Powódz heißt Flut: Militär übt Katastrophenschutz im Grenzgebiet
Wenn die Neiße in der Lausitz bei Hochwasser über die Ufer tritt, sind Deutsche wie Polen betroffen. Die beiden Länder wollen beim Katastrophenschutz im Grenzgebiet noch enger zusammenarbeiten.
Guben/Gubin - Soldaten und Feuerwehrleute aus Deutschland und Polen stechen mit Schaufeln in einen aufgetürmten Sandhügel. Im Akkord. Ihre Kollegen füllen daneben Sandsäcke ab und laden sie auf einen Lastwagen. Im Akkord. Sie kämpfen gegen ein großes Hochwasser an der Neiße im Lausitzer Grenzgebiet. Das Ganze ist nur eine Übung. Ziel dieser Probe ist es, dass sich im Katastrophenfall polnische und deutsche Stellen ohne große Probleme helfen und abstimmen können.
Zur ehemaligen Grenzstation bei Gubin in Polen und einem Deichabschnitt bei Guben (Spree-Neiße) in Südbrandenburg sind sie am Mittwoch alle gekommen: Militär-, Feuerwehr- und Katastrophenschutzkräfte sowie Verwaltungsmitarbeiter von Kommunen und Landkreisen aus beiden Ländern. Militärfahrzeuge sind zu sehen. Dem Landeskommando Brandenburg zufolge ist es in der Region das erste Mal, dass es eine solche kombinierte Katastrophenschutzübung gibt. Geschätzt rund 200 Männer und Frauen sind auf den Beinen. Am Dienstag hatte es bereits Koordinierungstrainings gegeben zwischen den Einsatzstellen, nun stand die Übung im Außengelände an. Am Donnerstag soll das Ganze ausgewertet werden.
Im Grenzgebiet arbeitet Deutschland schon in vielen Bereichen mit Polen zusammen. Es gibt zum Beispiel gemeinsame Polizeieinsätze und Ermittlerteams.

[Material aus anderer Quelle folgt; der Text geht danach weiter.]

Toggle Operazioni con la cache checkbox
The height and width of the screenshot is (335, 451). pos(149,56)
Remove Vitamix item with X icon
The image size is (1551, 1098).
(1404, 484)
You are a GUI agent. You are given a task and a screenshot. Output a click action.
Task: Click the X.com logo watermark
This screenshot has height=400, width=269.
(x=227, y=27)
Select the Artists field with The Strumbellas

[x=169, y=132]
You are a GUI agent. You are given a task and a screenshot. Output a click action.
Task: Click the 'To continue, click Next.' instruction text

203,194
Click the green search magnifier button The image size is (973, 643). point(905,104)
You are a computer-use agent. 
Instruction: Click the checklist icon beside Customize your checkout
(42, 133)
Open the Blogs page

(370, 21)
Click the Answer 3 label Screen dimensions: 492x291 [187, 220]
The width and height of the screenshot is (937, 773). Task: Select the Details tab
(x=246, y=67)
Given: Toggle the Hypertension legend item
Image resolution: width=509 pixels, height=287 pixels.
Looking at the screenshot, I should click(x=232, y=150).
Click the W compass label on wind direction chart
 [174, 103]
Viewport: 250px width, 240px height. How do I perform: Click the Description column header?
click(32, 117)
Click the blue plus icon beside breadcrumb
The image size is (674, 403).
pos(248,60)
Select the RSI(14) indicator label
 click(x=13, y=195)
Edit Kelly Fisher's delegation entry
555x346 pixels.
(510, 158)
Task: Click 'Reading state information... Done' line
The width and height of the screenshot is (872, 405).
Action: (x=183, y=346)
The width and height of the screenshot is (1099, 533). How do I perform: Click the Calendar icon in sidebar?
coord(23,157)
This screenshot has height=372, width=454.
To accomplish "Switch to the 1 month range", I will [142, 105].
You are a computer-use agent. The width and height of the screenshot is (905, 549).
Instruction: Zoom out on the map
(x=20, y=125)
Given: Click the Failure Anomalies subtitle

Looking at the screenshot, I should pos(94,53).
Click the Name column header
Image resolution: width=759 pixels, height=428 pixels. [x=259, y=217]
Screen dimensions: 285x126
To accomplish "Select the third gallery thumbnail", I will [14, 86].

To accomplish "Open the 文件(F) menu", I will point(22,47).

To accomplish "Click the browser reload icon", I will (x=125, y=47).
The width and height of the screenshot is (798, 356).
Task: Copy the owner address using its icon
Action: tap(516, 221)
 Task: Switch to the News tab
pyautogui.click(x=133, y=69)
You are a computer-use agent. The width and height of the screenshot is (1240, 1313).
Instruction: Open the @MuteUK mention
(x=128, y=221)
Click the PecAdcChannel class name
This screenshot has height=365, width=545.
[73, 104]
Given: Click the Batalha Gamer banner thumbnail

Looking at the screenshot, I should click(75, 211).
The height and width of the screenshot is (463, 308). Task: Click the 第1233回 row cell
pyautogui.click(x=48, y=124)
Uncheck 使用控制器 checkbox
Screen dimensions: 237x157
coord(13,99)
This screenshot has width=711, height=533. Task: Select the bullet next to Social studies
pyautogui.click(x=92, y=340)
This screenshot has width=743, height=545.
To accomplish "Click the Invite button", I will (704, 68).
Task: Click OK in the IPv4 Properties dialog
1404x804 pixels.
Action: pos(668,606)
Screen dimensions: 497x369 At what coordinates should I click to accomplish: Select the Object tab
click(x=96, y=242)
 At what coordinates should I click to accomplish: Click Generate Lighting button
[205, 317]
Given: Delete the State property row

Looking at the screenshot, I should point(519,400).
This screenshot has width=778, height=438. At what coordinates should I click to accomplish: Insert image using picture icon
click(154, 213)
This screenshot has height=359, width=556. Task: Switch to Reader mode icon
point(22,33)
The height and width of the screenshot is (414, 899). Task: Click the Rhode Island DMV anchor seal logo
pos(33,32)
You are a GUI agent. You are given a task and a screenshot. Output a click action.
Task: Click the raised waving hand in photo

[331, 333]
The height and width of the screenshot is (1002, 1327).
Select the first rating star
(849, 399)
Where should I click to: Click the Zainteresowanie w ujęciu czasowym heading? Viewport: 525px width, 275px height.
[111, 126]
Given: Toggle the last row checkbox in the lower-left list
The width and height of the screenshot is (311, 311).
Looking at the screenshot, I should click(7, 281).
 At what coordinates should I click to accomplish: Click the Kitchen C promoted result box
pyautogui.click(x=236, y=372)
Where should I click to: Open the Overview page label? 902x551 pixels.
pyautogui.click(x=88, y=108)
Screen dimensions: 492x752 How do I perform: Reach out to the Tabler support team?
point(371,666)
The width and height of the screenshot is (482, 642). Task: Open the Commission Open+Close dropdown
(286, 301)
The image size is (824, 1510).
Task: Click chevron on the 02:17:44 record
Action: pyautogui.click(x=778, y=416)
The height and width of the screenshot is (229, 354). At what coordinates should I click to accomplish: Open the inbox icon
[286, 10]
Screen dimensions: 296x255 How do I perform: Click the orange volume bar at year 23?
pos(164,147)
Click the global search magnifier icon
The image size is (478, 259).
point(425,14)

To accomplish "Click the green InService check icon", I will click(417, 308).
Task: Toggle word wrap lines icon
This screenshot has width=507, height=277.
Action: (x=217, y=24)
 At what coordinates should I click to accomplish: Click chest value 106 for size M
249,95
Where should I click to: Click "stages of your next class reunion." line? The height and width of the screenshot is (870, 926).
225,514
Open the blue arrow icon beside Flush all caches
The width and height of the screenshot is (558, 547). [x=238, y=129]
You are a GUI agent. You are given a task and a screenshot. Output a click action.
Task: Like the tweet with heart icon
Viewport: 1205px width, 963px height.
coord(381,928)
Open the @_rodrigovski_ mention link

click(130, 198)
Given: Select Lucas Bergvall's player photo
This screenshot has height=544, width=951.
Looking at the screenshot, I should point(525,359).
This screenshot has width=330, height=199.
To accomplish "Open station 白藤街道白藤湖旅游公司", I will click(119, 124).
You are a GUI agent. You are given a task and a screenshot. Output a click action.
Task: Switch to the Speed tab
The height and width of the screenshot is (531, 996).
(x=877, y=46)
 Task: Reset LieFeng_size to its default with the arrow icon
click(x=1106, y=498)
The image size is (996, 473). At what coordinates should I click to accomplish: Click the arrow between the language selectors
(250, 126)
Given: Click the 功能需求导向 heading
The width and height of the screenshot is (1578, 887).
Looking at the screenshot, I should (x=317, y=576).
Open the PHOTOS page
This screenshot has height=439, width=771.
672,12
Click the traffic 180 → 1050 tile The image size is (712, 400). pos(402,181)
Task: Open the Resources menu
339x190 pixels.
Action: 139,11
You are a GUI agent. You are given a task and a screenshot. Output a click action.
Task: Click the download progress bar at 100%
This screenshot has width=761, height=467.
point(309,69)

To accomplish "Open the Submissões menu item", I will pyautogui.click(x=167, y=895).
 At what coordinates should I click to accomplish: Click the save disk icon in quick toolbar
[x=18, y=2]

Ein Problem, das auf der Hand liegt: Die Sprachen. Denn nicht alle der Einsatzkräfte beherrschen Deutsch und Polnisch gleichermaßen. Oberst Olaf Detlefsen, der die Übung leitet, erläutert, dass man sich auf ein gemeinsames Zeichensystem geeinigt habe. Etwas später betont er auch: «Entscheidend ist, dass wir uns kennen.» Das könne wichtige Zeit einsparen, wenn der Ernstfall eintritt.
Ein Tross von Verwaltungsmitarbeitern und Vertreter der beteiligten Stellen beobachten das Training. Lautsprecher sind aufgestellt, ein Redner erläutert die einzelnen Schritte. Das Hochwasser-Szenario der Übung Flut (polnisch: Powódz) stellt sich so dar: Das Wasser ist über die Ufer der Neiße getreten. Wege zu Krankenhäusern in der Region sind abgeschnitten. Die Deiche müssen gesichert werden. Und Evakuierungen stehen an.
An der Deichanlage unweit der Grenzstation häufen deutsche und polnische Einsatzkräfte Sandsäcke auf. Sie tragen Handschuhe - denn theoretisch können schon Tierkadaver das Wasser verunreinigt haben. Als ein Tross von Militär, Feuerwehr, Technischem Hilfswerk und Journalisten aus einem Bus steigt und durch ein Waldstück zu der Trainingsstation am Deich geht, ist eine vorbeifahrende Radlergruppe völlig verblüfft. Eine Frau sagt: «Das gibt's doch nicht. Ist hier ein Unfall passiert?»
Das Szenario ist angelehnt an ein Neiße-Hochwasser aus dem Jahre 2010. Spree-Neiße-Landrat Harald Altekrüger (CDU) erinnert sich, dass es damals durch Überschwemmungen in der südbrandenburgischen Grenzregion große Schäden für die Landwirtschaft gab. Nach dem Hochwasser sei angeregt worden, zusätzliche Pegel im Neiße-Bereich zu installieren. Bislang gebe es aber noch keine neuen, sagt Altekrüger. Auch bei der Deichsanierung bestehe stellenweise immer noch Nachholbedarf.
Kritik kommt auch aus Polen. Der Bürgermeister der polnischen Kleinstadt Gubin, Bartlomiej Bartczak, moniert, dass der Hochwasserschutz auf der polnischen Seite schlechter sei als auf der deutschen Seite. Und er spricht einen weiteren Punkt an: Bislang könnten Rettungsdienste noch nicht über die Grenze hinweg zusammenarbeiten. Krankenwagen müssten beim Patiententransport an der Grenze stoppen. «Es ist schlimm», sagt der Bürgermeister. Das müsse sich unbedingt ändern.